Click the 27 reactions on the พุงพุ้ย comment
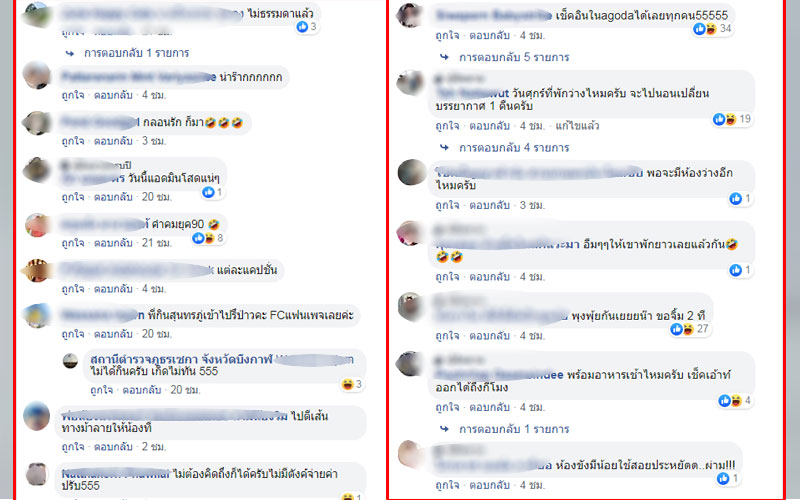pos(689,329)

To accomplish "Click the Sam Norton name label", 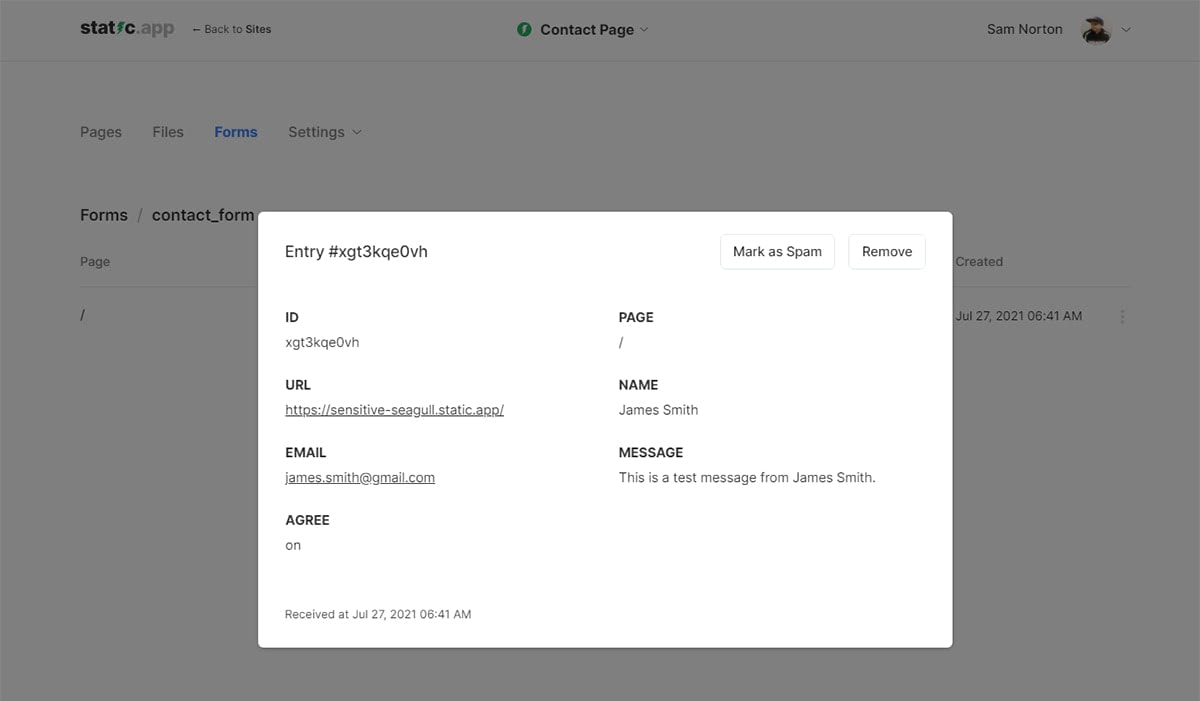I will [x=1024, y=29].
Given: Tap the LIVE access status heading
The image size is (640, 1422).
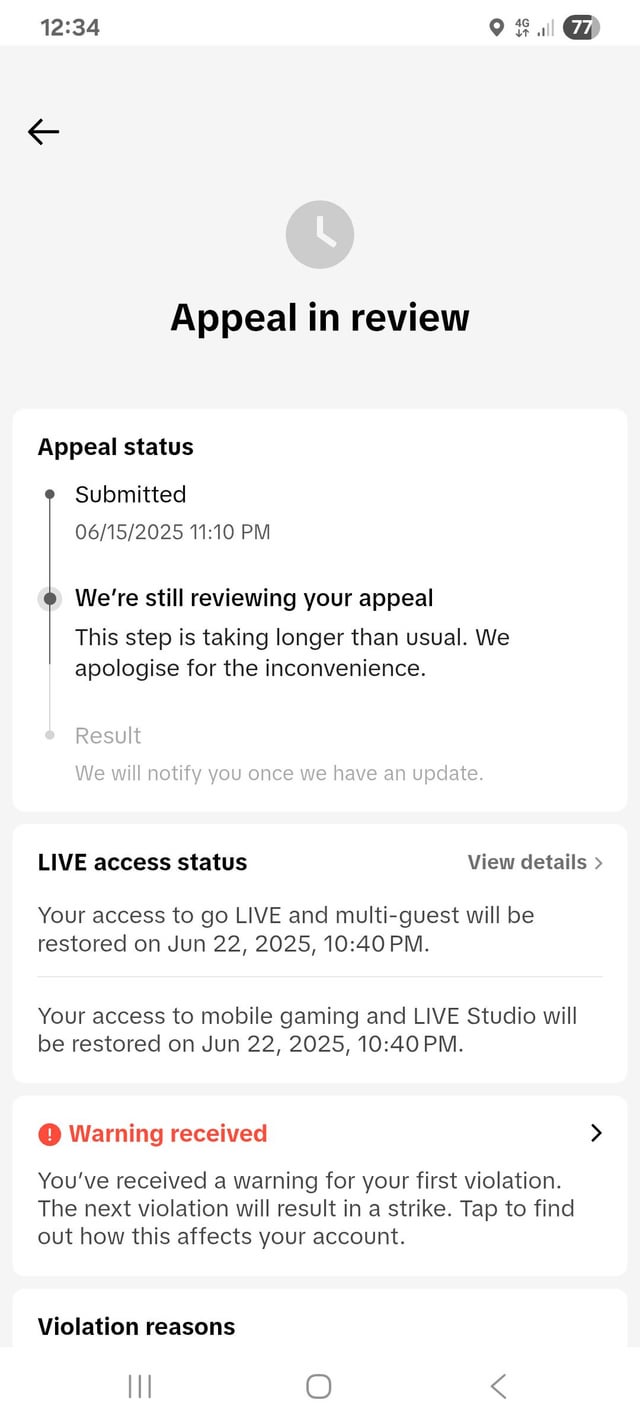Looking at the screenshot, I should click(x=142, y=862).
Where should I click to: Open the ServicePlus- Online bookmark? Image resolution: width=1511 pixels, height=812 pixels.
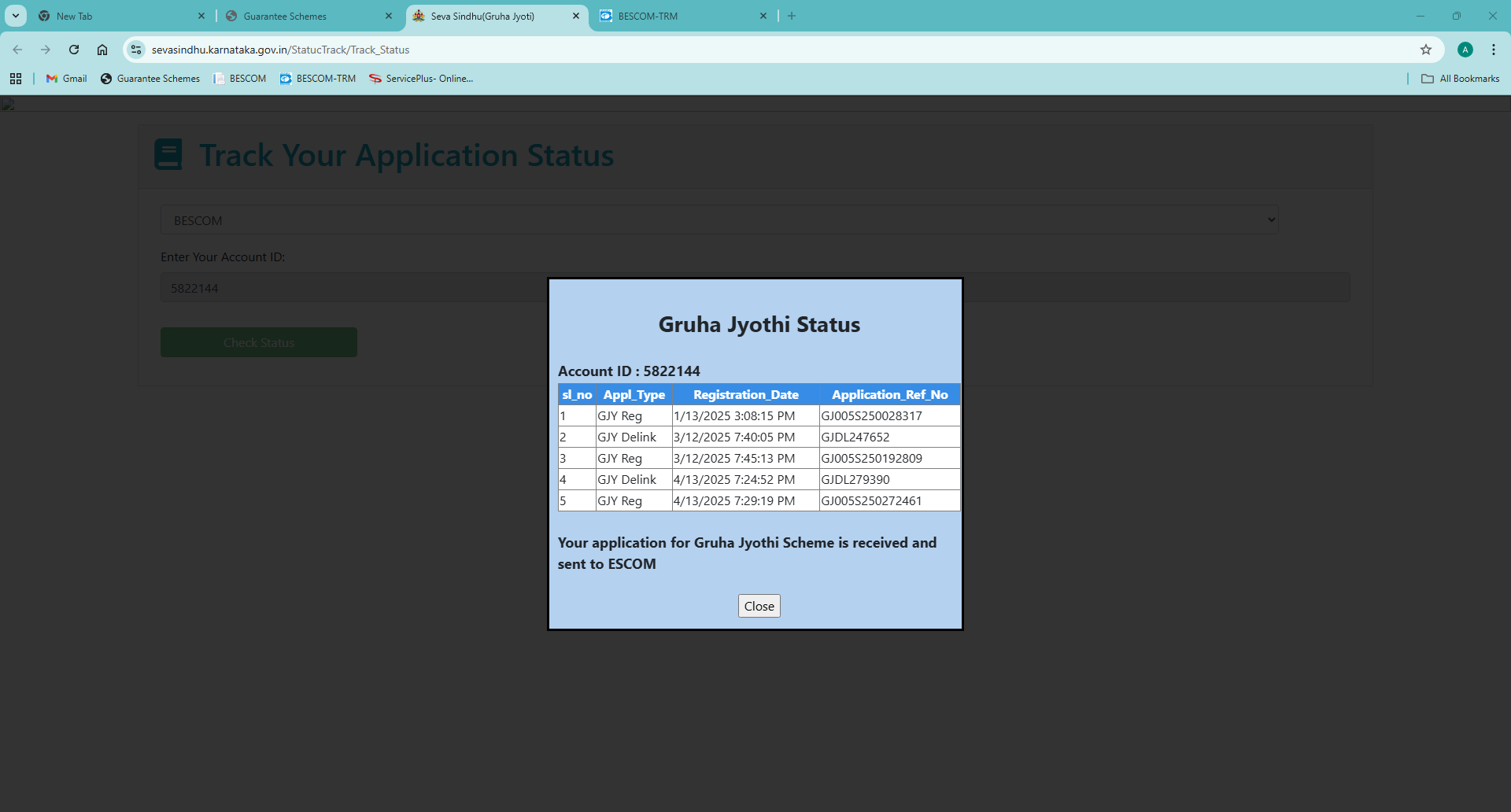coord(421,79)
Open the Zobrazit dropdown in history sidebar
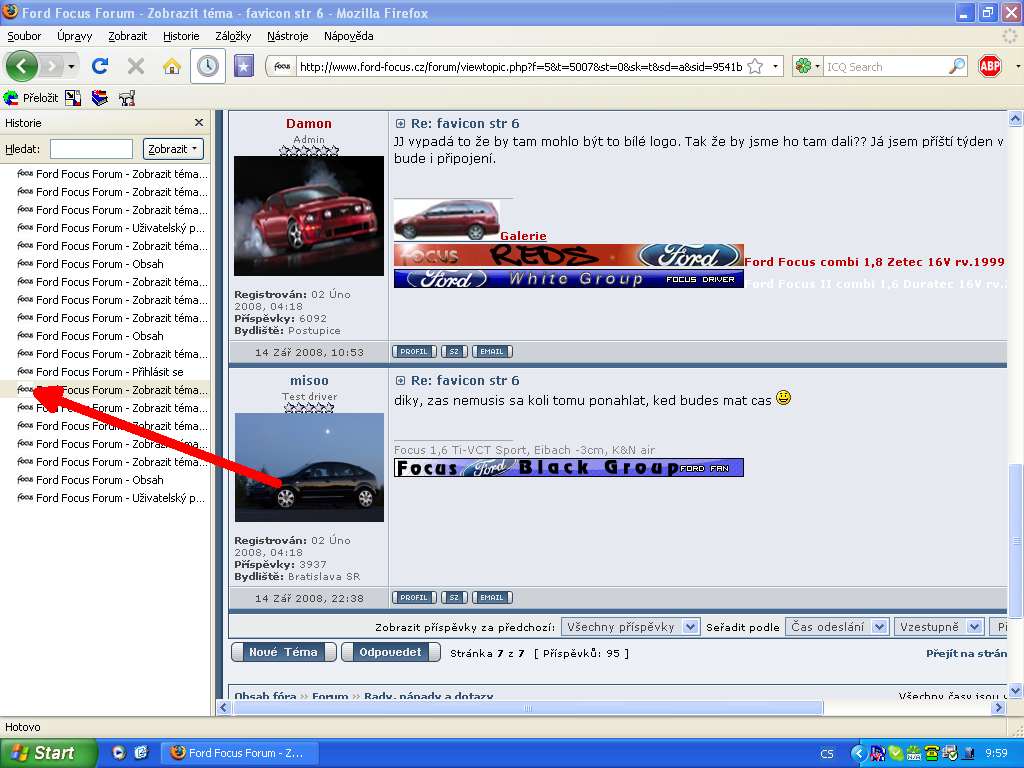The height and width of the screenshot is (768, 1024). coord(173,149)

> _What you are asked to do_
Your reply should hold exactly the lines from the line containing "Given: Tap the LIVE access status heading" through the final line of the listing, and none of the pictures.

> _Response_
Given: Tap the LIVE access status heading
The image size is (640, 1422).
Looking at the screenshot, I should click(x=142, y=862).
Where should I click to: Open the ServicePlus- Online bookmark? Image resolution: width=1511 pixels, height=812 pixels.
coord(421,79)
Open the Zobrazit dropdown in history sidebar
The height and width of the screenshot is (768, 1024). coord(173,149)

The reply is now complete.